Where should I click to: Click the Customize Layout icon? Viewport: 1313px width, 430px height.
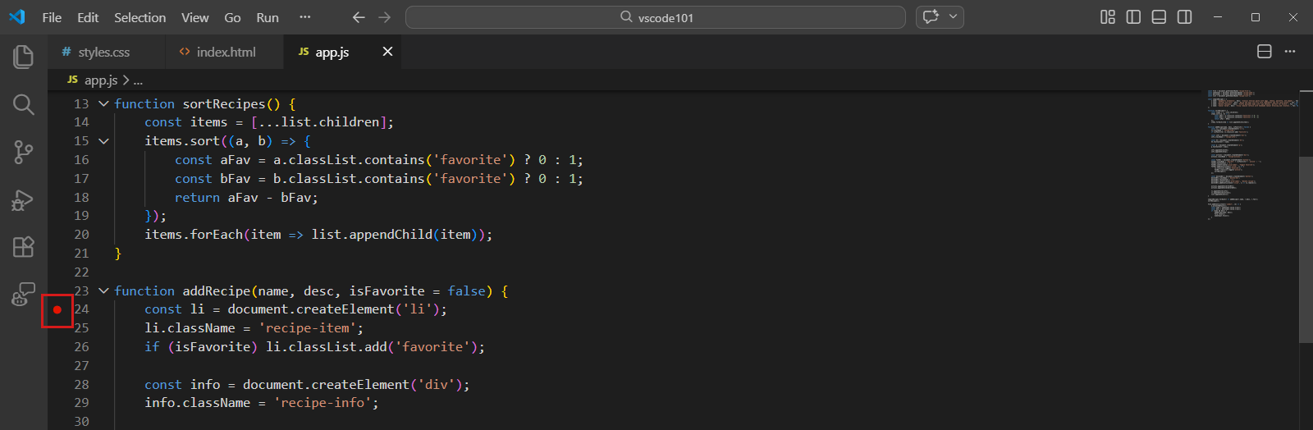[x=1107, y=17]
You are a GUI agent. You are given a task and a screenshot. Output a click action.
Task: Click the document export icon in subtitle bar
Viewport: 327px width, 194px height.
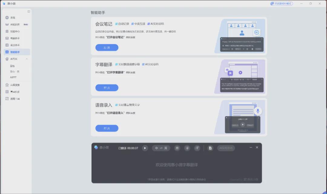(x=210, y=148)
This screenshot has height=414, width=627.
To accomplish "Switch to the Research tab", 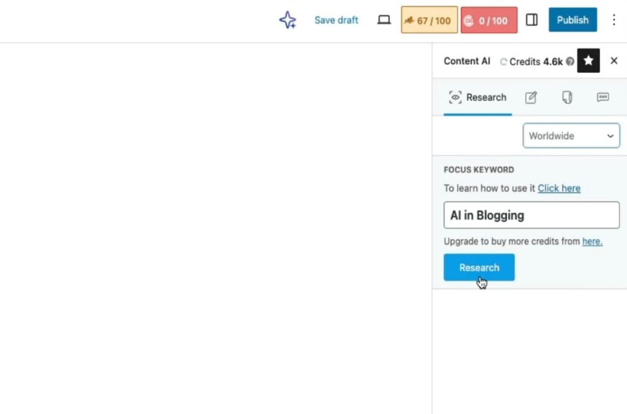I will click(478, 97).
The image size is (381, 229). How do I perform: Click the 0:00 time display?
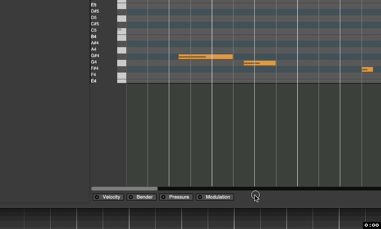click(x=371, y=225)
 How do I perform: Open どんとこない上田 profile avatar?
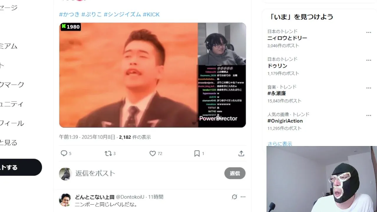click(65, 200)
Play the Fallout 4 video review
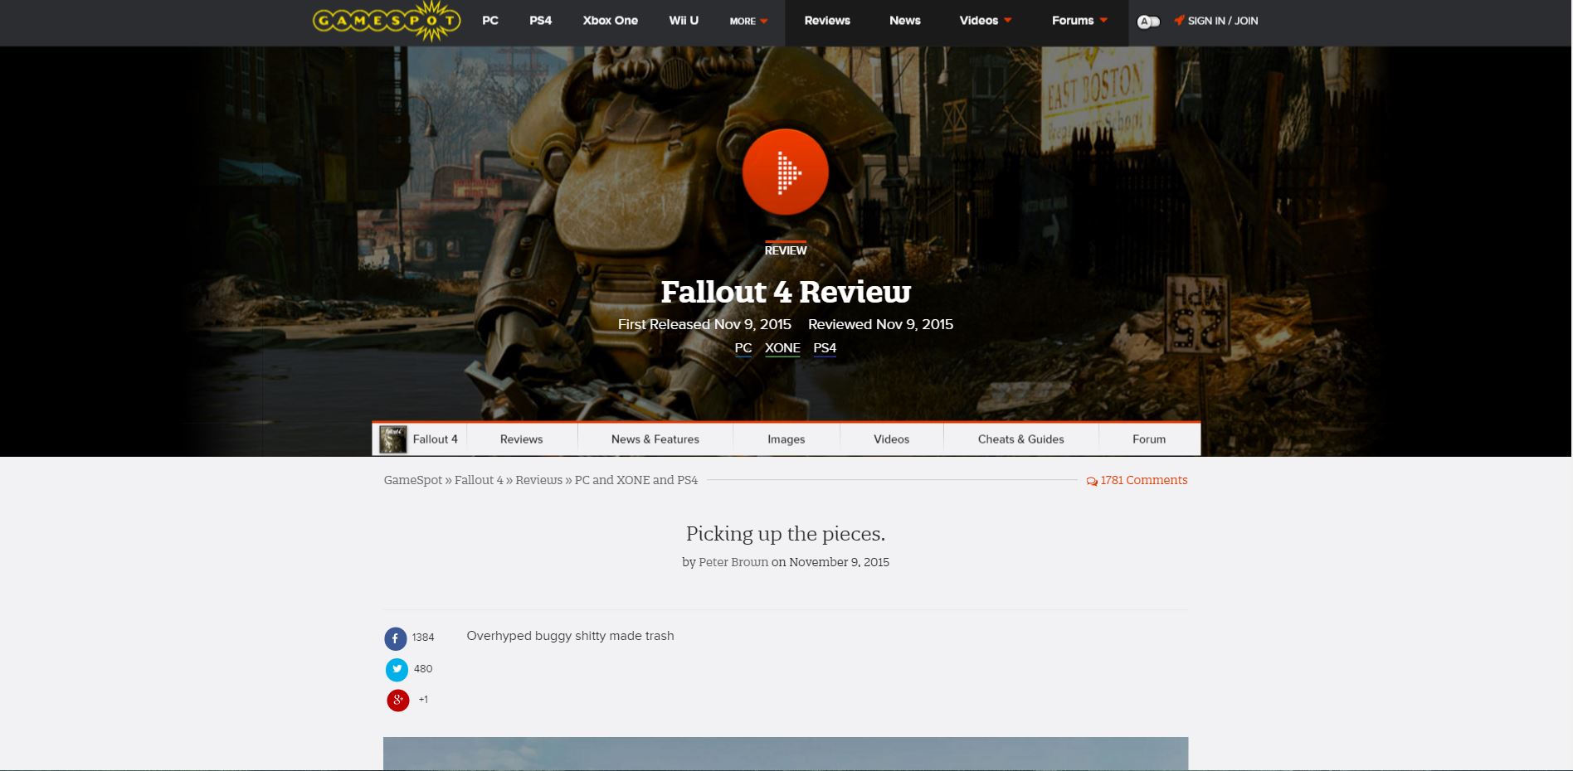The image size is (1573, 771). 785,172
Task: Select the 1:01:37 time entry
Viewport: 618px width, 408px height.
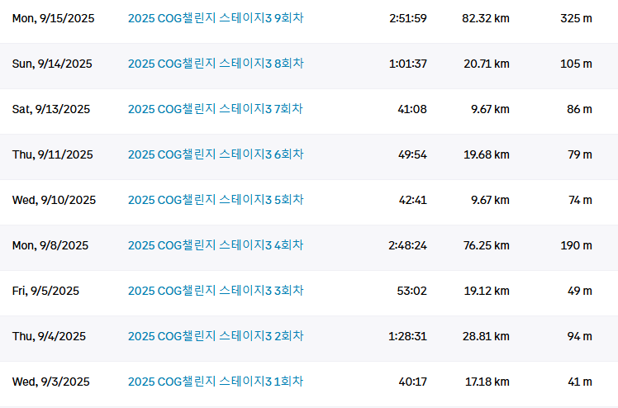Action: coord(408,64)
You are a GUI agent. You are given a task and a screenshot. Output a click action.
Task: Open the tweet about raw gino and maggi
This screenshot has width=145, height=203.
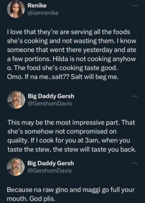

- Problem requirements: Every line with the string "screenshot" in the material should be returned.

- Result for this exercise:
You are a GUI agent. You are given a task and a screenshot. Output a click action.
This screenshot has height=414, width=627.
You are a GUI agent. You are given a task and a screenshot. Output a click action.
This screenshot has width=145, height=203.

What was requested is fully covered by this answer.